• Jury: Begriff wird irreführend benutzt
  • "Zustrombegrenzungsgesetz" auf Platz zwei
  • 2.631 Einsendungen zu Vorschlägen

Die sprachkritische Aktion in Marburg hat "Sondervermögen" zum Unwort des Jahres 2025 gewählt. Die Jury begründet dies damit, dass der Begriff, ursprünglich aus Wirtschafts- und Rechtssprache, in der politischen Kommunikation verschleiere, was tatsächlich dahintersteckt. Seine häufige Verwendung im vergangenen Jahr habe die Diskussionen über Staatsverschuldung und staatliche Investitionsprogramme maßgeblich beeinflusst.

Jury: Begriff hat führt in die Irre

Im allgemeinen Sprachgebrauch versteht man nach Angaben der Jury unter "Sondervermögen" einen abgegrenzten Teil eines Vermögens. In der Haushaltspolitik bezeichnet der Begriff jedoch etwas anderes: einen separaten staatlichen Fonds, der für bestimmte Aufgaben eingerichtet wird und meist neue Schulden oder Kreditermächtigungen umfasst.
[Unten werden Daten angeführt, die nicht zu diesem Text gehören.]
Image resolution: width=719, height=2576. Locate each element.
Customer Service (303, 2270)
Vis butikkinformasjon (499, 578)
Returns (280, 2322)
Der Jury zufolge hat sich der Begriff im öffentlichen Diskurs verselbstständigt. Viele Menschen kennen die fachliche Bedeutung nicht und orientieren sich an der Alltagssprache. Dadurch entstehe ein irreführender, beschönigender Eindruck des Wortes.

"Zustrombegrenzungsgesetz" auf Platz zwei

Auf Platz zwei setzte die Jury den Begriff "Zustrombegrenzungsgesetz". Der Ausdruck bediene sich einer "Wassermetapher" und stelle Zuwanderung als "Herbeiströmen in großen Mengen" dar, hieß es. Dadurch werde Zuwanderung negativ als Bedrohung konnotiert. 

Die Jury der institutionell unabhängigen und ehrenamtlichen Aktion "Unwort des Jahres" besteht aus vier Sprachwissenschaftlerinnen und -wissenschaftlern, einer Journalistin sowie jährlich wechselnden Mitgliedern. 

In diesem Jahr beteiligte sich der Autor, Jurist und Journalist Ronen Steinke. Sein persönliches "Unwort des Jahres" ist der Begriff "Umsiedlung", mit dem israelische und amerikanische Politiker im vergangenen Jahr dafür geworben hätten, die Bevölkerung des umkämpften Gazastreifens dauerhaft in ein anderes Land zu schicken. Was klinge wie eine Wohltat, verschleiere ein Verbrechen, so die Jury.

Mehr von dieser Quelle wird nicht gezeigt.